Graduation Year

2007

Document Type

Thesis

Degree

M.L.A.

Degree Granting Department

Liberal Studies

Major Professor

Andrew Berish, Ph.D.

Committee Member

Priscilla Brewer, Ph.D.

Committee Member

Stacy Holman Jones, Ph.D.

Keywords

art history, radical art, land art, earth art, postmodern art, ecology, deep ecology, ecofeminism, anarcha-feminist, feminism, cultural politics, social movements, New Social Movements, Environmental Movement, Direct Action, Nonviolence, Winnie Brienes, Noel Sturgeon, prefigurative politics, direct theory

Abstract

Twentieth century modernity has provoked multiple problems ranging from environmental degradation to human rights violations. Globally, diverse communities of people have organized to promote, not just reactive reforms, but a fundamental alteration of the foundational worldview underlying these issues. Radical activists committed their work to promoting an alternative ethos based on egalitarian, democratic, and ecologically-wise concepts. An array of methodologies emerged from these endeavors. More radical political groups focused on cultural tools to engage people in the construction of an alternative worldview. Radical activists utilized two forms of cultural politics: prefigurative politics, the physical presentation of an envisioned future and direct theory, the constant interaction between theory and practice. Within the artistic community, Ecological Artists centered their practice on cultural activism, creating publicly accessible, site-specific collaborative pieces that illuminate and utilize ecosystem principles to promote an eco-wise worldview.
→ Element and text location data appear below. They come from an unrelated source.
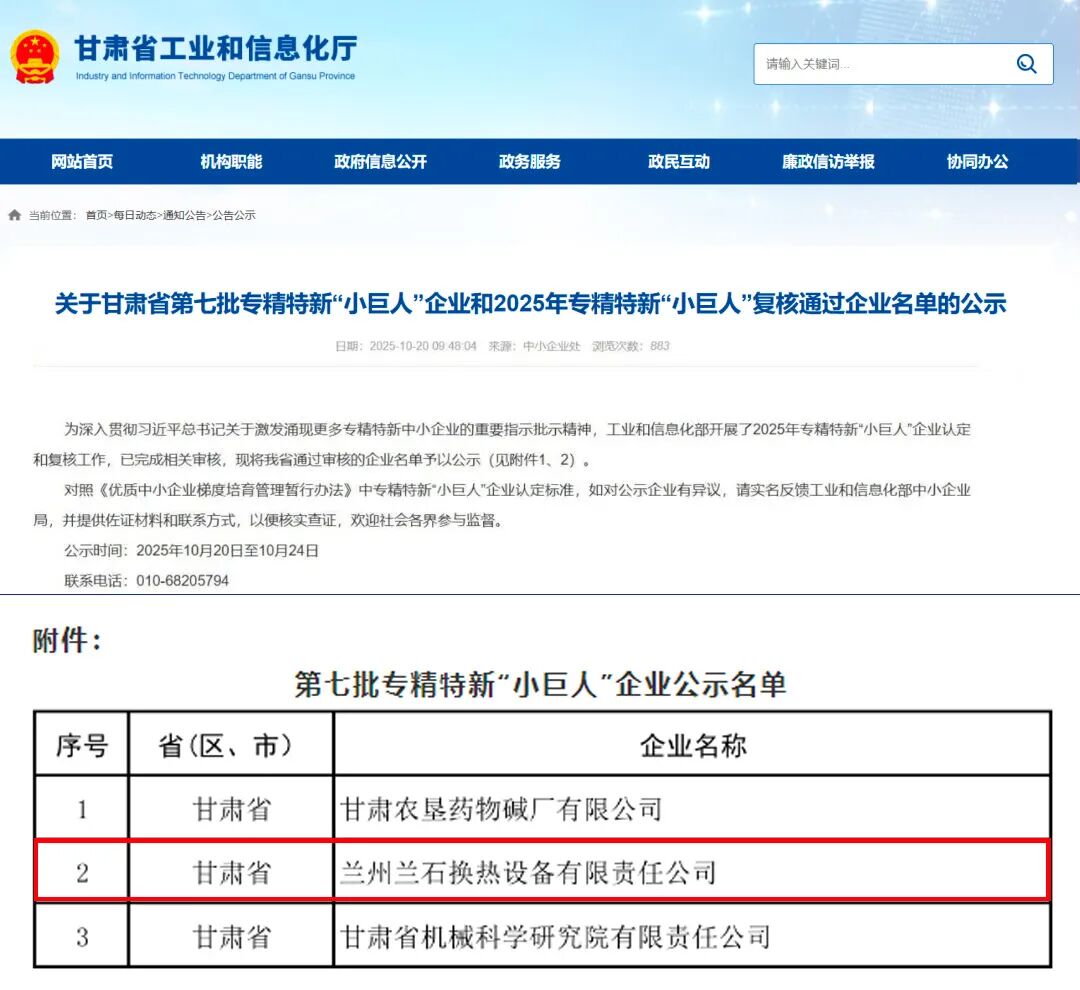This screenshot has width=1080, height=990.
Task: Click 甘肃农垦药物碱厂有限公司 in the table
Action: pyautogui.click(x=501, y=808)
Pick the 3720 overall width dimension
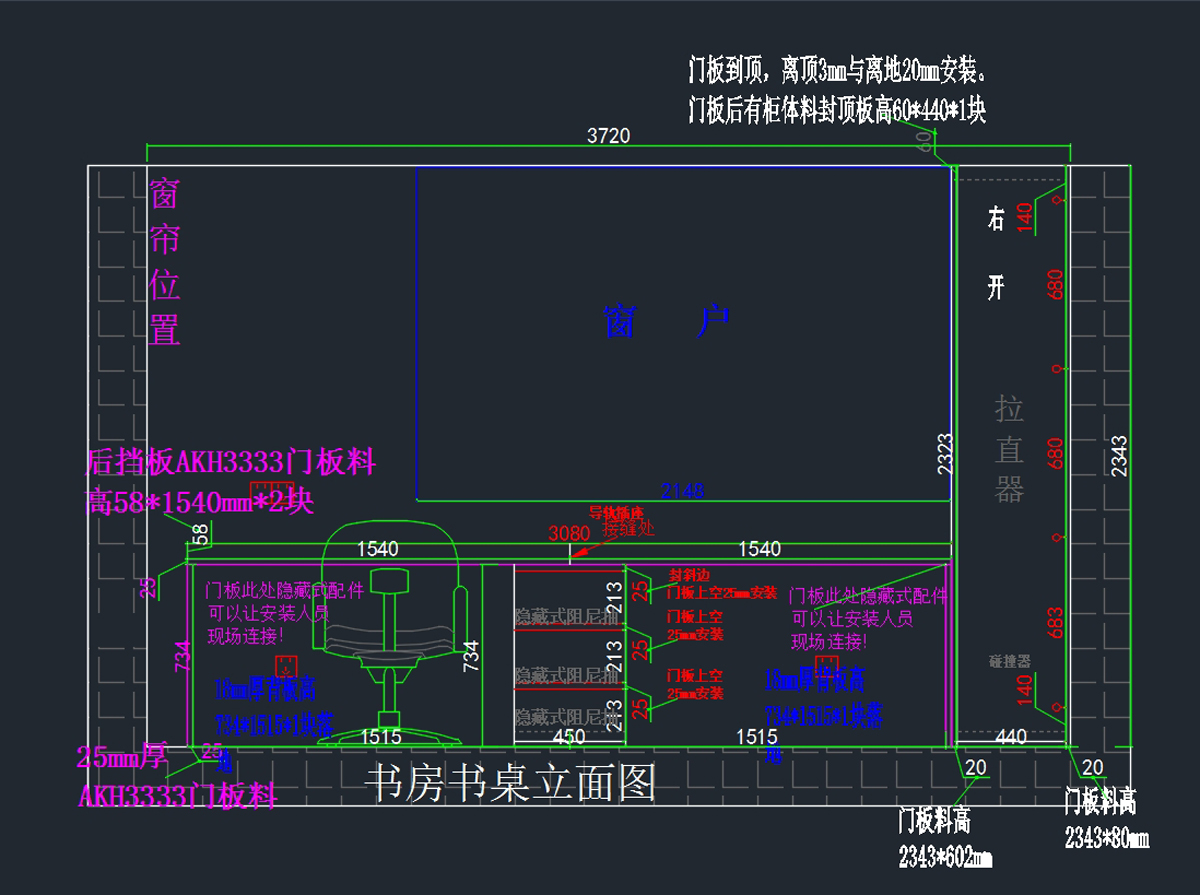1200x895 pixels. coord(607,137)
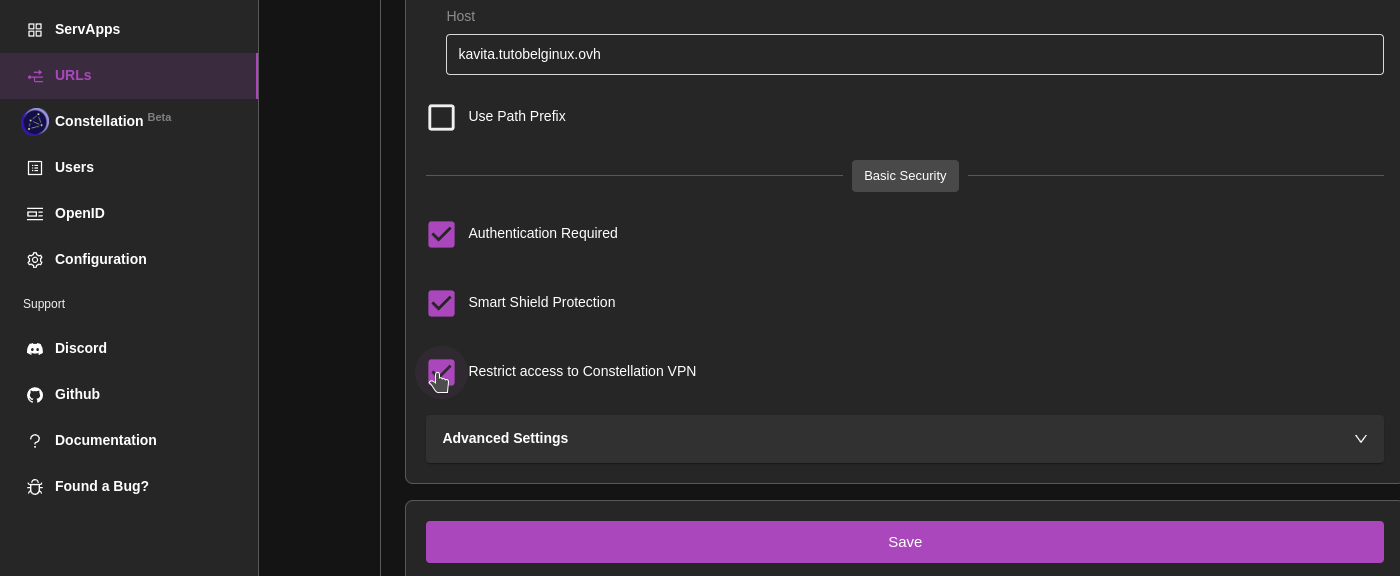This screenshot has height=576, width=1400.
Task: Click the Discord logo icon
Action: pyautogui.click(x=35, y=349)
The concept of utilizing cultural production as a method for achieving social transformation has only recently been analyzed within the social movement discipline. Artists rarely utilize social movement vocabulary, or the term "activism" to describe their practices. To date, no correlation between artistic production and social movement strategies has been made. I argue in this thesis that Ecological Artists are cultural activists who simultaneously developed strategies and methods similar to those being worked out by radical social movement activists. While prefigurative politics and direct theory are terms defined within social movement discipline, the cultural activities are similar. Political activists' internal organization and external political work, prefigurative of an envisioned future and the result of constant interaction between theory and practice, correlates to the necessary collaborative organizations of Eco-Art and the physical presence of the work, a manifestation of the constant interaction between ecosystem theory and artistic practice. In this thesis I analyze the work of Ecological Artist Ruth Wallen as a form of cultural activism. I argue that the intention, execution, and content of her work are forms of prefigurative politics and direct theory. Ruth Wallen has been practicing Eco-Art for twenty years. Her work is focused on the heart of Eco-Art, its intention to produce an eco-wise future through artistic practice.